Source material:

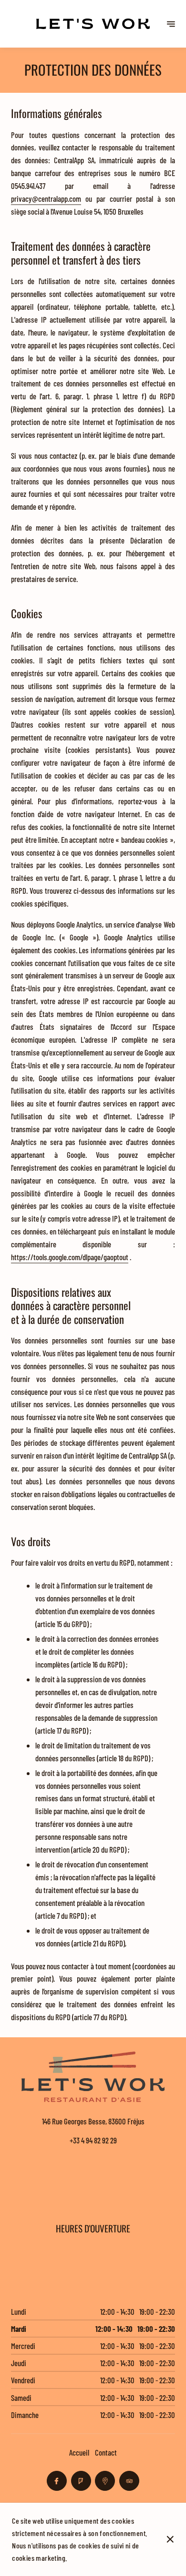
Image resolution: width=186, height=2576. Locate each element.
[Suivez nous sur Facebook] (57, 2481)
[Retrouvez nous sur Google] (105, 2481)
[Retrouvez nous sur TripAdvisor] (129, 2481)
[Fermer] (170, 2539)
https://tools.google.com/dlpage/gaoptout (69, 1257)
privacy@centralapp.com (46, 198)
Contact (106, 2452)
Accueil (79, 2452)
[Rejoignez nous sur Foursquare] (81, 2481)
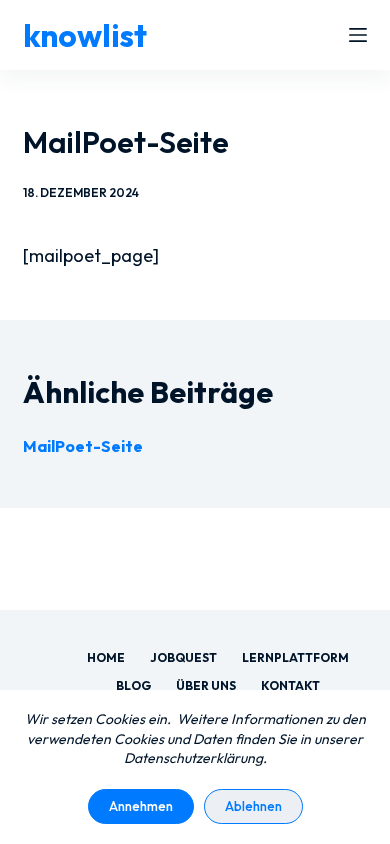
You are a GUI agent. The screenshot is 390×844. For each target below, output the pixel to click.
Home (106, 657)
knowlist (85, 35)
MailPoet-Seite (83, 446)
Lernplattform (295, 657)
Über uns (206, 685)
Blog (133, 685)
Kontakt (290, 685)
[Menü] (358, 35)
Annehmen (141, 806)
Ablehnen (253, 806)
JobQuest (183, 657)
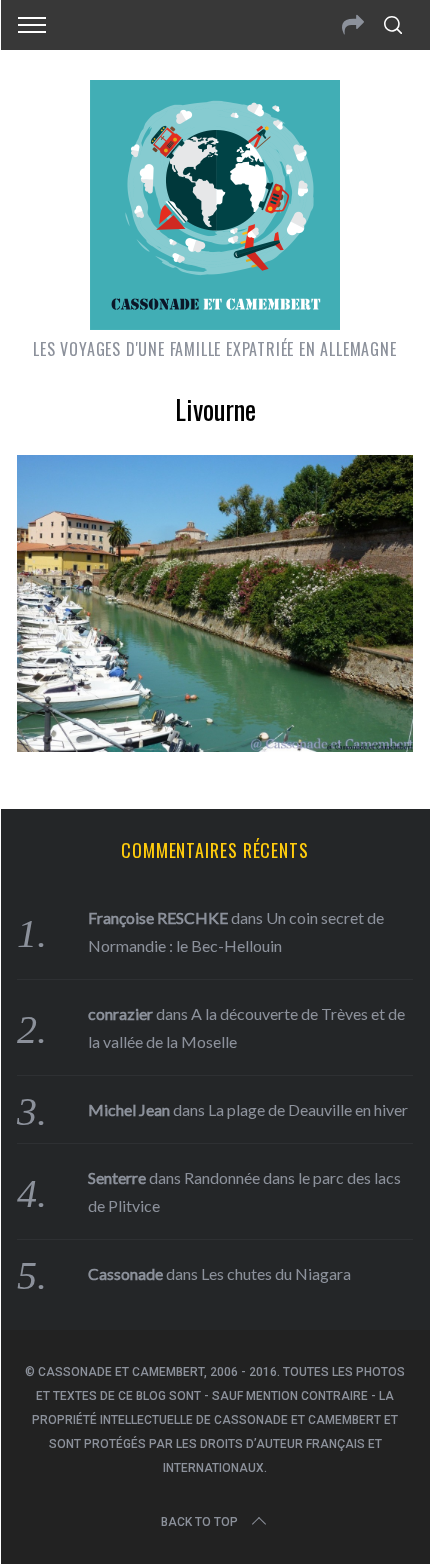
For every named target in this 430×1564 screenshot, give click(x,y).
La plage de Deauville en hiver (308, 1109)
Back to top (199, 1522)
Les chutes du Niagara (276, 1273)
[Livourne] (215, 745)
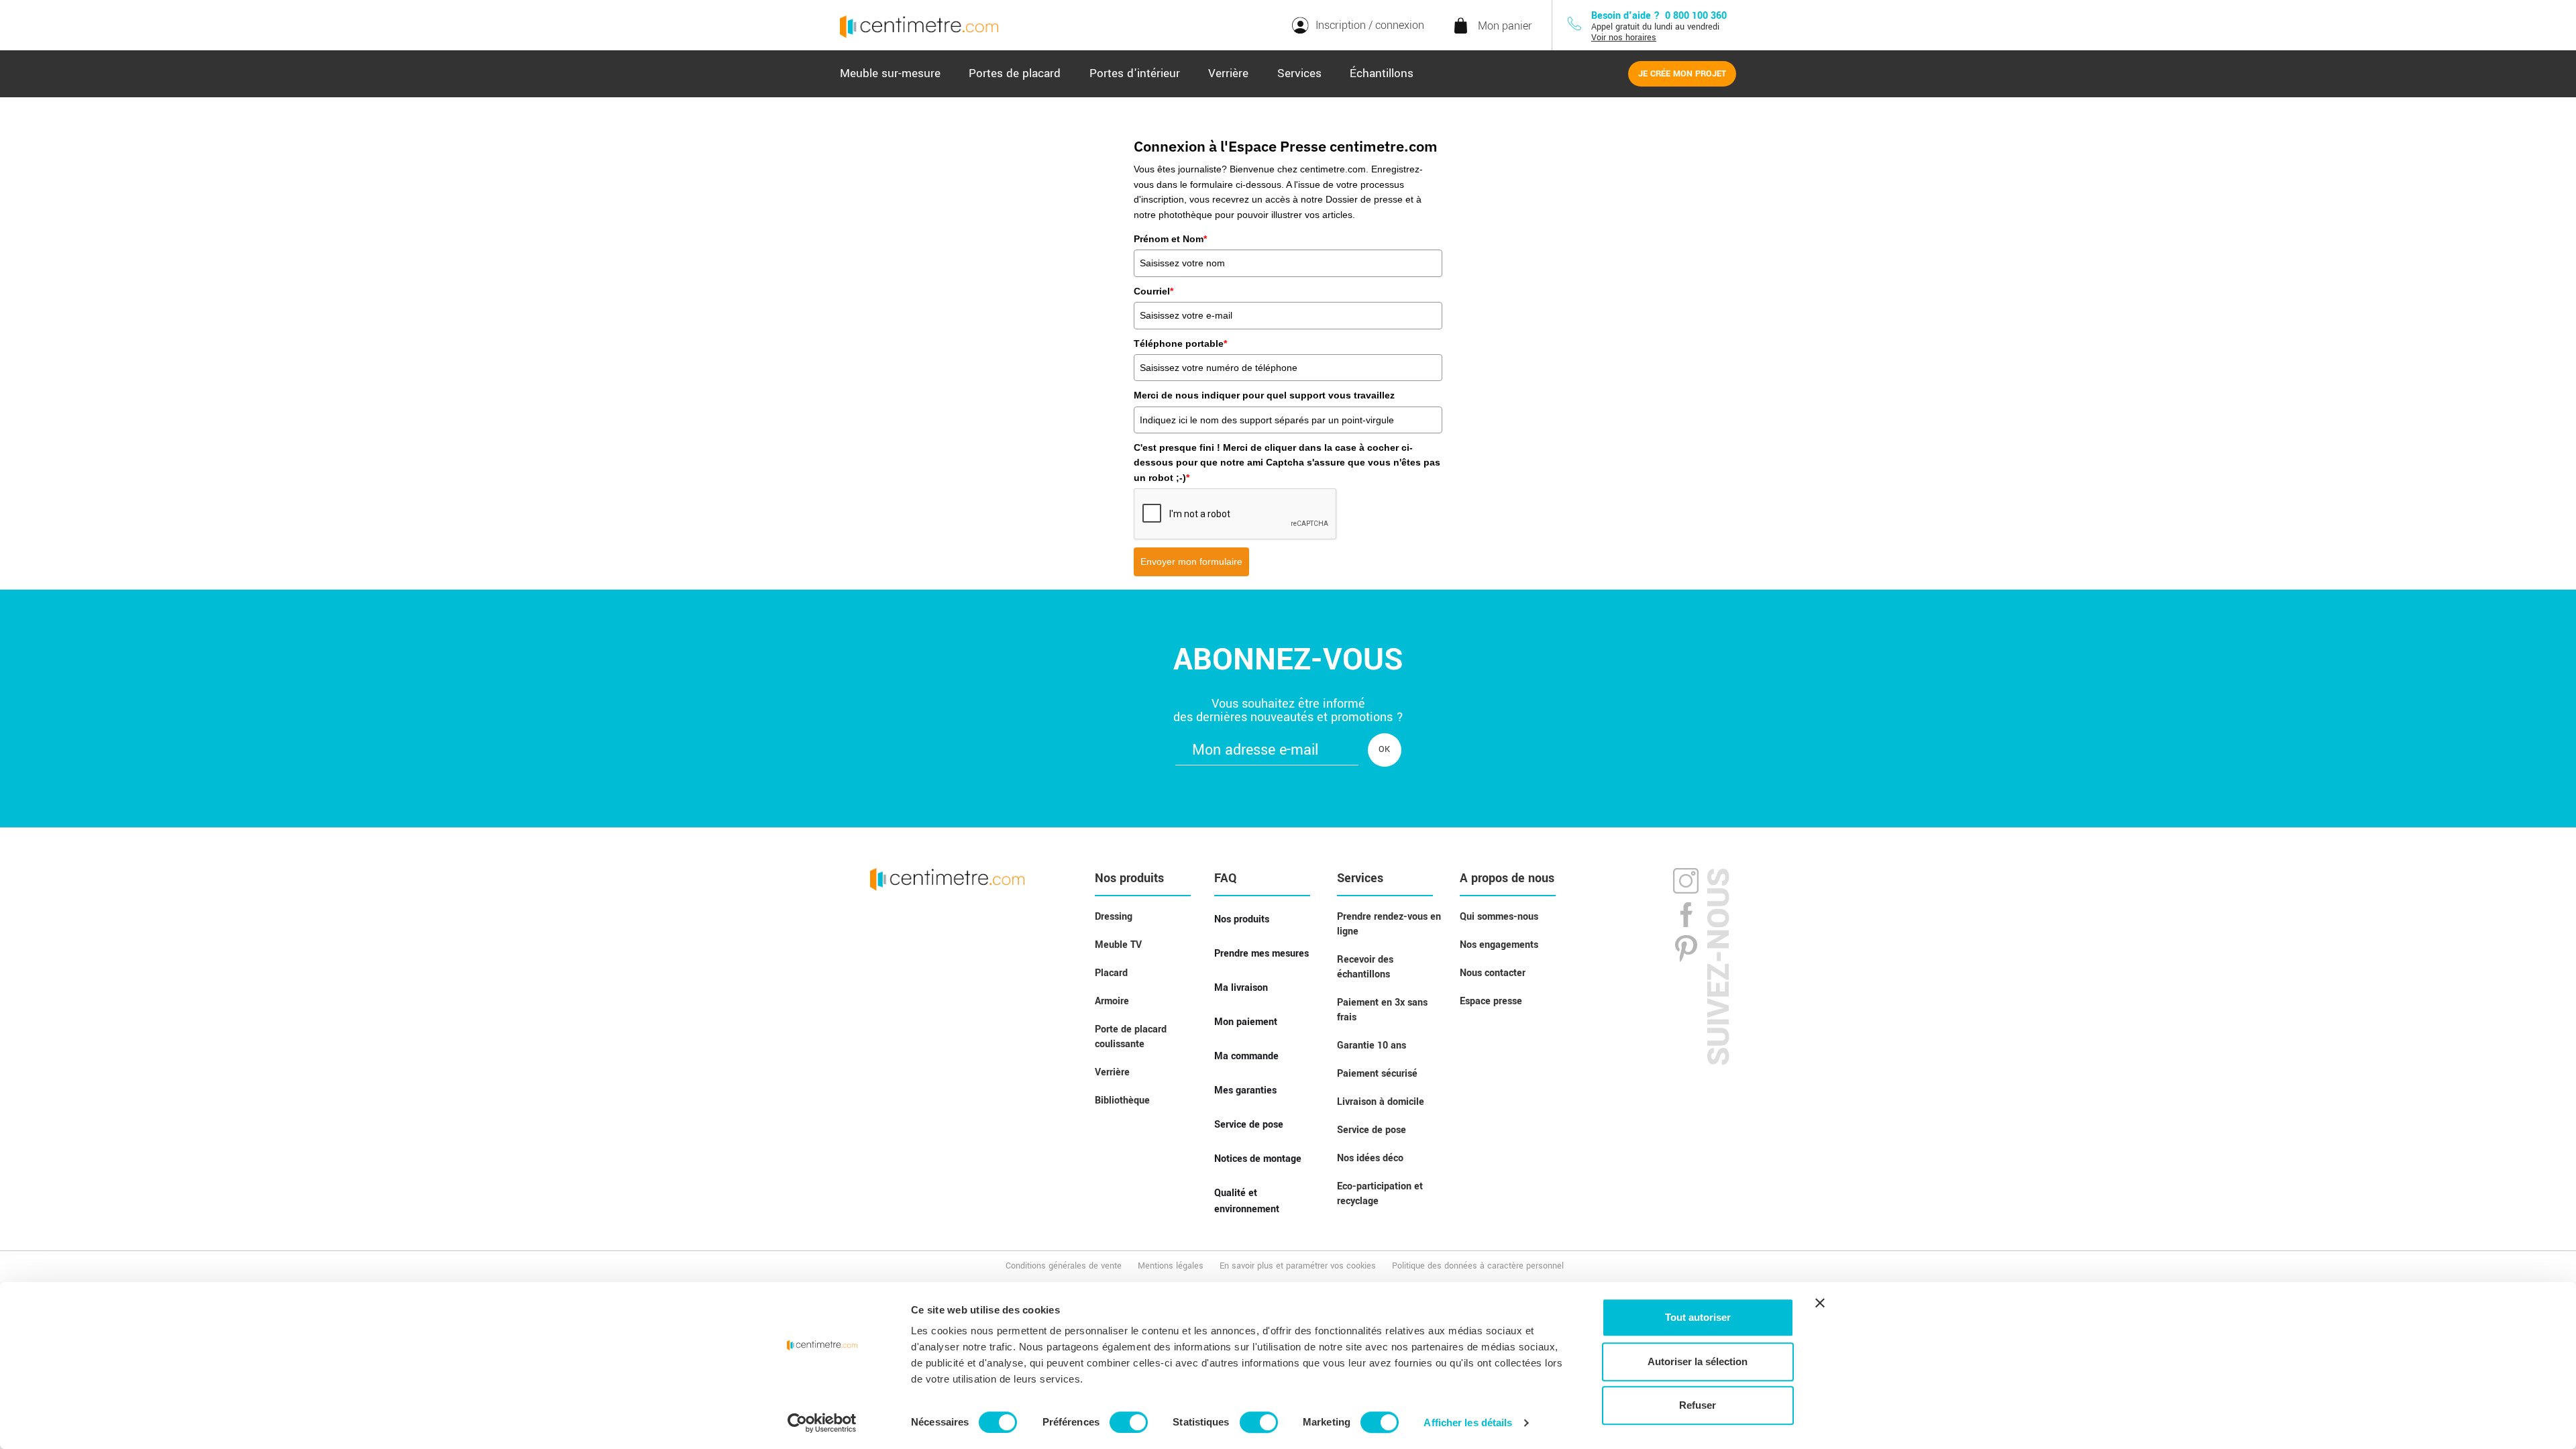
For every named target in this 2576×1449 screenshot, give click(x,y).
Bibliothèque (1122, 1100)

Work required: An exact copy of the lines above, from the first through the line that holds "[Rejoignez nous sur Foursquare] (81, 2481)", is what is needed; leave the pictures out.

Result of this task:
Image resolution: width=186, height=2576. Locate each element.
[Suivez nous sur Facebook] (57, 2481)
[Retrouvez nous sur Google] (105, 2481)
[Retrouvez nous sur TripAdvisor] (129, 2481)
[Fermer] (170, 2539)
https://tools.google.com/dlpage/gaoptout (69, 1257)
privacy@centralapp.com (46, 198)
Contact (106, 2452)
Accueil (79, 2452)
[Rejoignez nous sur Foursquare] (81, 2481)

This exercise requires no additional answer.